As I understand it, only code derived from, or directly linked to, GPL'd code is required to be GPLd. Using a GPL'd engine does not require the use of GPL on subsystems built to run on it: for example, Linux can be used to run proprietary software, without any GPL restrictions.

Finally, the current Wikipedia software is the work of only a few people, and they _might_ be willing to let it be relicensed under, say, the BSD licence if we ask them nicely, and give them a really good explanation of why we need it.


Drawbacks:
* currently runs on MySQL, although a port to PostgreSQL has been discussed


What's wrong with MySQL?

Lack of proper transaction support (and yes, they know about InnoDB, and are transitioning to it as I type).



* performance is currently limited by write-locking, although a
shift to  Postgres should fix this


What's wrong with write-locking?
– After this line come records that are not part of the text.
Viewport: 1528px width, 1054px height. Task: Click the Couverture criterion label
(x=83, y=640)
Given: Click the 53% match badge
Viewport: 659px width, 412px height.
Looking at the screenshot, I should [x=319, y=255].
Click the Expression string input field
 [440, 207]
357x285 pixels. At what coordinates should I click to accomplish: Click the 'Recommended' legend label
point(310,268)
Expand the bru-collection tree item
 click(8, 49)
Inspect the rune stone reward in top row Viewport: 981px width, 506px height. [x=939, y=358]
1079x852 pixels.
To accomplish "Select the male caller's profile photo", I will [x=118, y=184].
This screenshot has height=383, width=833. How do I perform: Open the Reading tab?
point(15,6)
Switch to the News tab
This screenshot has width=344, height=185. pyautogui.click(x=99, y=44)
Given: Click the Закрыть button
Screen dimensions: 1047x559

Does it freeze the whole database momentarily?

Yes. Think of having a queue of read-only database operations, with a write operation somewhere in the middle. The write operation must lock a load of tables, to avoid inconsistency. Before it can do that, all read ops ahead of it using the same tables must first complete. This in turn blocks all the read ops after it in the queue: so things are serialized, and the system cannot make progress until the locks are released.

Smart databases can get around this, by using clever programming and careful interpretation of the ACID properties of database semantics. MySQL is too dumb to do this. This does not matter in a read-mostly environment without a need for proper transactions (where MySQL is great!), but where you are doing '000s of updates per day on a site with lots of global data dependencies like a Wiki, it's a big performance hit.

PostgreSQL is much better in systems with a high update level: it uses multi-versioning instead of locks wherever possible.